Work instructions: Copy every entry below, exactly and in full.

Data extract:
* * *
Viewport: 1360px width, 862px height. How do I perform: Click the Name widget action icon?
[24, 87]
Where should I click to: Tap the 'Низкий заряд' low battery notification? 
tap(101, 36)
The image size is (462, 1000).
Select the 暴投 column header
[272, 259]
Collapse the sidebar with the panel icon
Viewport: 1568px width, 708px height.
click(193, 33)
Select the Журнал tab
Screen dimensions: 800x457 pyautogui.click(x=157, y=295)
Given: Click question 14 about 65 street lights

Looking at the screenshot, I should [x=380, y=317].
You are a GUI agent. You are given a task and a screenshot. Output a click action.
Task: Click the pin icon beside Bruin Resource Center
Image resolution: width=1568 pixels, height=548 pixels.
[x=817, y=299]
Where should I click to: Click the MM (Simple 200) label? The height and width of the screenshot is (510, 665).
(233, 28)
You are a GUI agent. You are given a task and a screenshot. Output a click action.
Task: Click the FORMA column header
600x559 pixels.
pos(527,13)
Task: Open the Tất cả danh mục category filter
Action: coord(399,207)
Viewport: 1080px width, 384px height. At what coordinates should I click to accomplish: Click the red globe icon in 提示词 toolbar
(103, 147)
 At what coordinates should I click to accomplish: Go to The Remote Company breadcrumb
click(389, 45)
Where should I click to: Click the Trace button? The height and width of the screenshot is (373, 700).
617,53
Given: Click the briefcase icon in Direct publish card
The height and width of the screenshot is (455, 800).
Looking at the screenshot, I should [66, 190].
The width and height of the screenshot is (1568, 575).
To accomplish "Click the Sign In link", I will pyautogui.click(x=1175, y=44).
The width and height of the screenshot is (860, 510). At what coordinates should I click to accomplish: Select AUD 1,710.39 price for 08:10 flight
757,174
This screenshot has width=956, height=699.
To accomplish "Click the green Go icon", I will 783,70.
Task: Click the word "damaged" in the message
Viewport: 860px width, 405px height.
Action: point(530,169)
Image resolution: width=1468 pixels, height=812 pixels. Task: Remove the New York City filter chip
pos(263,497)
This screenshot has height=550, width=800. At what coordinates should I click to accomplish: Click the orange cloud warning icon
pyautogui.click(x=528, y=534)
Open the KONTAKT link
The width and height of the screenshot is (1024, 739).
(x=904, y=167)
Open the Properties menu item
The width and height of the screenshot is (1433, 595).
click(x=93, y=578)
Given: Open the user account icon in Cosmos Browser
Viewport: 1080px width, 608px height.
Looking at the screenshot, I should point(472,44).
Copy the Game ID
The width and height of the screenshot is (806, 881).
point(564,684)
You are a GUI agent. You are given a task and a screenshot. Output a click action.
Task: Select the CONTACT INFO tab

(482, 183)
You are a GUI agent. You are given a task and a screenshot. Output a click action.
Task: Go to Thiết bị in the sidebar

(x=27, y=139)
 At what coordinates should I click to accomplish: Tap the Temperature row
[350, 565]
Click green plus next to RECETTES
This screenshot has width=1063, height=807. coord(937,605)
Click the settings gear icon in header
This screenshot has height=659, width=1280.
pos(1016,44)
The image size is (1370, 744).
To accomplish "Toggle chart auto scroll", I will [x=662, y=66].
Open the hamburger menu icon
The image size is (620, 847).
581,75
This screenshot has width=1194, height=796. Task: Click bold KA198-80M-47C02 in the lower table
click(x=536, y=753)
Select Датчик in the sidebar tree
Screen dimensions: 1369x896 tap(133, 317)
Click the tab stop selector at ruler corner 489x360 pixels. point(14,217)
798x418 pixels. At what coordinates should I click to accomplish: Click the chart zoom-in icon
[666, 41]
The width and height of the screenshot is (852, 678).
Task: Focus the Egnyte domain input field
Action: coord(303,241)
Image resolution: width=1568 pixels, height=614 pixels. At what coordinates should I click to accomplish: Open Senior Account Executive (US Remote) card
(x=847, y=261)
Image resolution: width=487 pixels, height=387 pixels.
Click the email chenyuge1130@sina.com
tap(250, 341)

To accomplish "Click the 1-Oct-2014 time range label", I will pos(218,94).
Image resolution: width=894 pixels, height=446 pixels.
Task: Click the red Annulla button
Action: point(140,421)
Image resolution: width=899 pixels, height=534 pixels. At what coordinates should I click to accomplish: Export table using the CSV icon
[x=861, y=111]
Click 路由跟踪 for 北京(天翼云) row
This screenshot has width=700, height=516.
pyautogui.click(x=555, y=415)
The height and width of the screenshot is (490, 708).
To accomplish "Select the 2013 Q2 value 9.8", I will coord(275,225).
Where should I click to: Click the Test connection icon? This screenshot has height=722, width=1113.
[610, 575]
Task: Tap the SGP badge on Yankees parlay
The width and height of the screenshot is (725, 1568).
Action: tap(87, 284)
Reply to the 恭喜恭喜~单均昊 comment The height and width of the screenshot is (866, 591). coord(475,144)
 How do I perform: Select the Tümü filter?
* * *
Answer box:
Viewport: 1360px width, 862px height. How do I perform: Click the Name widget action icon?
[24, 87]
Where should I click to: Tap the 'Низкий заряд' low battery notification? 
tap(101, 36)
The image size is (462, 1000).
Select the 暴投 column header
[272, 259]
Collapse the sidebar with the panel icon
Viewport: 1568px width, 708px height.
click(193, 33)
Select the Журнал tab
Screen dimensions: 800x457 pyautogui.click(x=157, y=295)
Given: Click question 14 about 65 street lights

Looking at the screenshot, I should [x=380, y=317].
You are a GUI agent. You are given a task and a screenshot. Output a click action.
Task: Click the pin icon beside Bruin Resource Center
Image resolution: width=1568 pixels, height=548 pixels.
[x=817, y=299]
Where should I click to: Click the MM (Simple 200) label? The height and width of the screenshot is (510, 665).
(233, 28)
You are a GUI agent. You are given a task and a screenshot. Output a click action.
Task: Click the FORMA column header
600x559 pixels.
pos(527,13)
Task: Open the Tất cả danh mục category filter
Action: coord(399,207)
Viewport: 1080px width, 384px height. At what coordinates should I click to accomplish: Click the red globe icon in 提示词 toolbar
(103, 147)
 At what coordinates should I click to accomplish: Go to The Remote Company breadcrumb
click(389, 45)
Where should I click to: Click the Trace button? The height and width of the screenshot is (373, 700).
617,53
Given: Click the briefcase icon in Direct publish card
The height and width of the screenshot is (455, 800).
Looking at the screenshot, I should [66, 190].
The width and height of the screenshot is (1568, 575).
To accomplish "Click the Sign In link", I will pyautogui.click(x=1175, y=44).
The width and height of the screenshot is (860, 510). At what coordinates should I click to accomplish: Select AUD 1,710.39 price for 08:10 flight
757,174
This screenshot has width=956, height=699.
To accomplish "Click the green Go icon", I will 783,70.
Task: Click the word "damaged" in the message
Viewport: 860px width, 405px height.
Action: point(530,169)
Image resolution: width=1468 pixels, height=812 pixels. Task: Remove the New York City filter chip
pos(263,497)
This screenshot has height=550, width=800. At what coordinates should I click to accomplish: Click the orange cloud warning icon
pyautogui.click(x=528, y=534)
Open the KONTAKT link
The width and height of the screenshot is (1024, 739).
(x=904, y=167)
Open the Properties menu item
The width and height of the screenshot is (1433, 595).
click(x=93, y=578)
Given: Open the user account icon in Cosmos Browser
Viewport: 1080px width, 608px height.
Looking at the screenshot, I should point(472,44).
Copy the Game ID
The width and height of the screenshot is (806, 881).
point(564,684)
You are a GUI agent. You are given a task and a screenshot. Output a click action.
Task: Select the CONTACT INFO tab

(482, 183)
You are a GUI agent. You are given a task and a screenshot. Output a click action.
Task: Go to Thiết bị in the sidebar

(x=27, y=139)
 At what coordinates should I click to accomplish: Tap the Temperature row
[350, 565]
Click green plus next to RECETTES
This screenshot has width=1063, height=807. coord(937,605)
Click the settings gear icon in header
This screenshot has height=659, width=1280.
pos(1016,44)
The image size is (1370, 744).
To accomplish "Toggle chart auto scroll", I will [x=662, y=66].
Open the hamburger menu icon
The image size is (620, 847).
581,75
This screenshot has width=1194, height=796. Task: Click bold KA198-80M-47C02 in the lower table
click(x=536, y=753)
Select Датчик in the sidebar tree
Screen dimensions: 1369x896 tap(133, 317)
Click the tab stop selector at ruler corner 489x360 pixels. point(14,217)
798x418 pixels. At what coordinates should I click to accomplish: Click the chart zoom-in icon
[666, 41]
The width and height of the screenshot is (852, 678).
Task: Focus the Egnyte domain input field
Action: coord(303,241)
Image resolution: width=1568 pixels, height=614 pixels. At what coordinates should I click to accomplish: Open Senior Account Executive (US Remote) card
(x=847, y=261)
Image resolution: width=487 pixels, height=387 pixels.
Click the email chenyuge1130@sina.com
tap(250, 341)

To accomplish "Click the 1-Oct-2014 time range label", I will pos(218,94).
Image resolution: width=894 pixels, height=446 pixels.
Task: Click the red Annulla button
Action: point(140,421)
Image resolution: width=899 pixels, height=534 pixels. At what coordinates should I click to accomplish: Export table using the CSV icon
[x=861, y=111]
Click 路由跟踪 for 北京(天翼云) row
This screenshot has width=700, height=516.
pyautogui.click(x=555, y=415)
The height and width of the screenshot is (490, 708).
To accomplish "Select the 2013 Q2 value 9.8", I will coord(275,225).
Where should I click to: Click the Test connection icon? This screenshot has height=722, width=1113.
[610, 575]
Task: Tap the SGP badge on Yankees parlay
The width and height of the screenshot is (725, 1568).
Action: tap(87, 284)
Reply to the 恭喜恭喜~单均昊 comment The height and width of the screenshot is (866, 591). coord(475,144)
 How do I perform: Select the Tümü filter?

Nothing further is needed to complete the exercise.